Mar 09, 2007 11:22
I try to reach back to slam...but I fear it is not to be. There's something about the chemical reaction I have with the competitive art form that creates something...caustic. It burns, it smells of rot, and each foray into Slam leaves me with wounds it takes months to heal.
Much is self-created, generated, and sustained, and I am woman enough to recognize the ugly parts of my own soul that envies others, gets caught up in scores, and refuses to accept as good my own toddles compared to my perceptions of others works as sprints...
But all that, is not the reason I don't slam. I don't slam because while some have found an appreciative and warm slam "community," I have encountered only turf wars fought by fragile male egos. Maybe it's just Ohio, but I swear, old fashioned penis-measuring has nothing on the grandstanding, posturing and pure hater-ation I get to witness. My tendency to take my bat and ball and go home has kicked into full force on this one, and I have no intention of going back...similar to the feeling I have about my sorority but that...is another story. This one will stay focused on Slam.

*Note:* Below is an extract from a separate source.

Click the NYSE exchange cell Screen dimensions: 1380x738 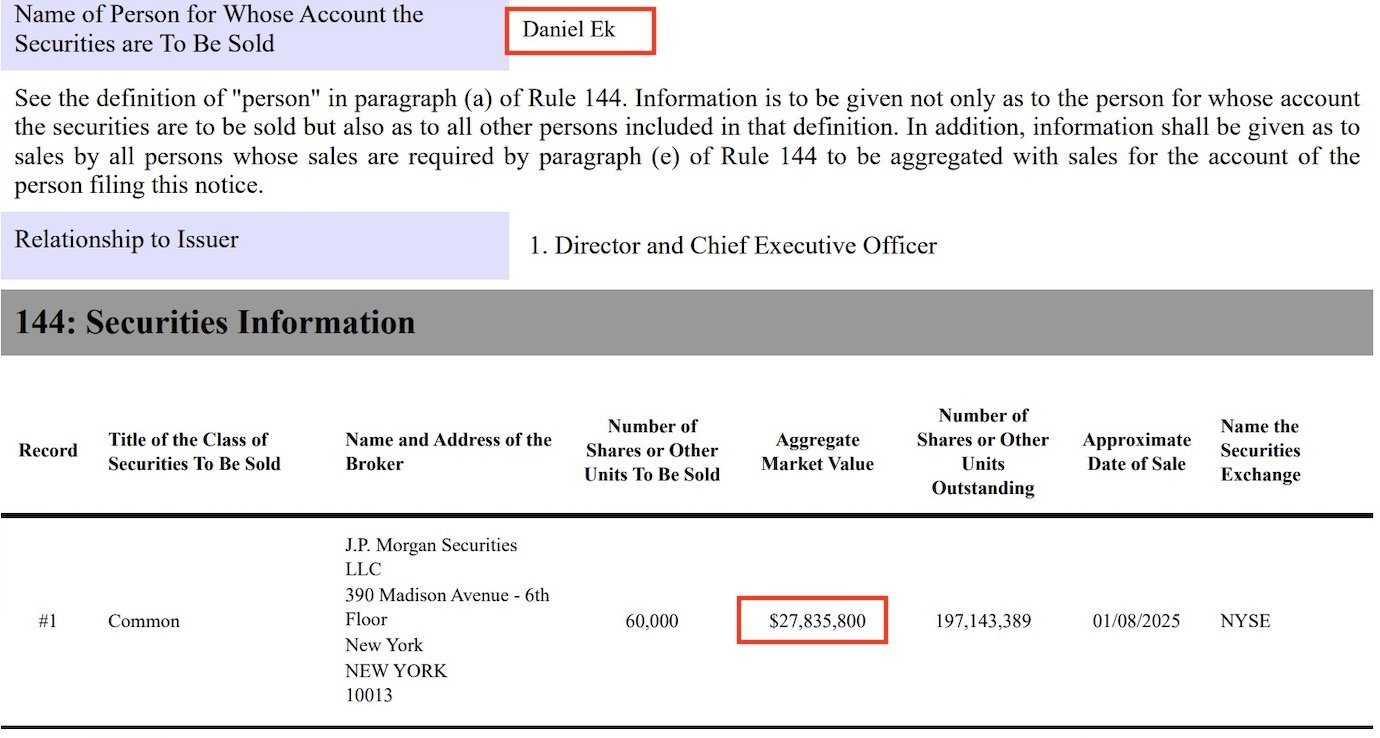[1245, 621]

So, there are players in every game- some major, some minor. I am at best a marginal minor player whose opinions mean less than the space they take up on the page, if that. I only know from experience that the voice of one insignificant reflects the collectively held secret thoughts of more than the sole voice. So it is in that spirit I offer my experience.
So when I started to slam, in Ohio, not in my hometown because there was no slam, I met some folks who were humble, and sincere, and we had fun together, and they welcomed me and it was good. And as any scene does, that group began to change and many of those heart-filled people drifted away, and something happened to the ones that were left behind. They became a little harder, a little less welcoming, a bit more competitive. Now, I think that Ohio as a state tends to rage against shadows only they can see, so this was no surprise and I was busy with work too, so...I let myself be carried away from slam, and the men who were the driving forces of it in Ohio.
Maybe it's a type of charisma I know I don't possess, that hip-hop swagger that is the movement's legacy to slam and the playground for black men, that "look what I can do with words" flow that comes with a wink and masculine charm. But Ohio slam is a cult of personality coalesced around a few pivotal male figures who, over time, have become slightly larger than life...and everyone else just clumps around them, like acolytes around David Koresh. Other attachments are frowned upon as slightly disloyal. And for some reason, these men, originally fraternity, have cordoned themselves off behind roles, venues, titles and positions to the point where Civil War is about to break out, and everyone has a crew of minions to do their bidding.
I am so sick of it. I am sick of the thinly veiled accusations and character assassinations masked as "debate," any valid point obscured completely by the venom in the words. I am sick of the holier than thou sermons to the choirs, and the puerile attempts to drag outsiders into a wholly local and totally personal argument. I am sick of the passive aggressive machinations to get underlings, foundlings and emeritus embroiled in the discussion by using half truths and offline conversations in a largely online war. And I am sick and tired of the "well fuck you then, I'll just pout" non-responsiveness to legitimate questions.
All of you need to grow the fuck up. If your balls are as big as you keep shouting them to be, then talk to each other, not about or around each other. And for God's sake, would it kill you to work together? Once? Get your over-sized egos out of the way and see that you are turning people off from slam? This has gone on long enough. I was one casualty; how many more have there been, and how many more will there be? No one wants to be around this kind of "scene." And you all are no kinds of leaders, and no real ambassadors for the art form you all claim to love. And it's reflected in the attendance at your venues.
I came to slam for community, to grow in my skill as a writer amidst like-minded individuals. We are not growing, we are not of like minds, and this is not positive for anyone. You all are the major reason I don't slam.